NLRB Reaffirms Employer’s Right to Require Confidentiality During Internal Investigation
In Securitas Security Services, the National Labor Relations Board concluded that the employer lawfully required confidentiality during an internal investigation of a confrontation and allegation of racial discrimination. Specifically, a manager told an employee that all employees were prohibited from discussing the confrontation and investigation while the investigation was ongoing. The Board reaffirmed its 2019 decision in Apogee Retail LLC establishing that confidentiality rules limited to the duration of an investigation are categorically lawful. (See our discussion of Apogee Retail here.)

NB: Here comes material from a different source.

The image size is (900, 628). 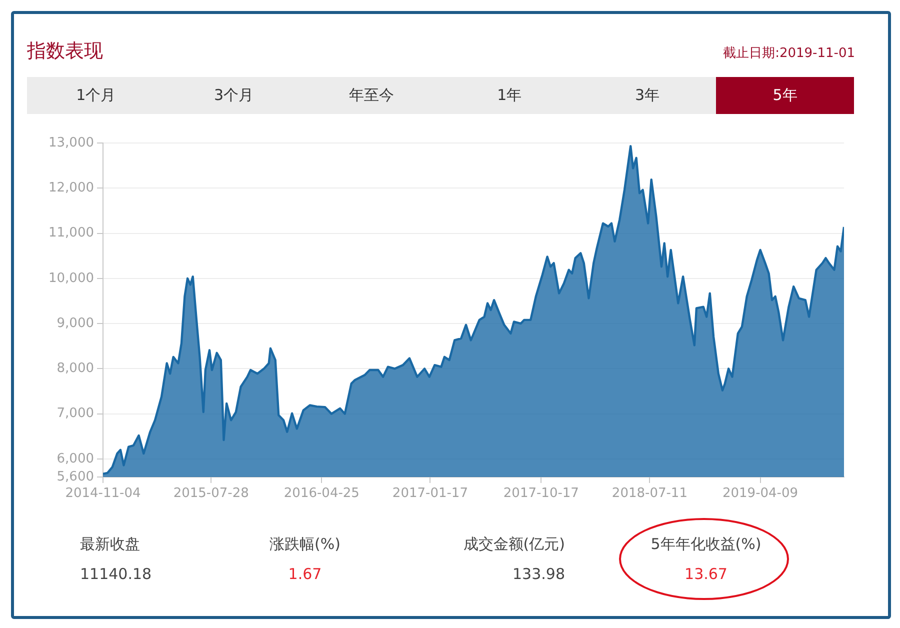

Additionally, in this case, the manager added that after the investigation is concluded “if anyone starts conversing about [the incident and investigation] and those conversations become a distraction to the workplace, anyone involved in conversing could face disciplinary action in accordance with the handbook.” In a footnote, the Board noted that an objectively reasonable employee would understand that this statement was not part of its confidentiality policy, but rather as a reminder that, while not banned, conversation about the confrontation and investigation would remain subject to work rules against disruptive, inappropriate, or abusive workplace discussions. (Recall, in Apogee Retail, the Board remanded the case to address whether the justification for the employer’s confidentiality rule requiring confidentiality after the investigation outweighed the rule’s effect on employees’ rights under the National Labor Relations Act.)
The takeaway here is a reaffirmation that employers may require employees to maintain confidentiality during an internal investigation. Further, while requiring confidentiality after the investigation will be subject to increased Board scrutiny, employers may remind employees that post-investigation discussion of the investigation or underlying incident remain subject to the employer’s civility work rules.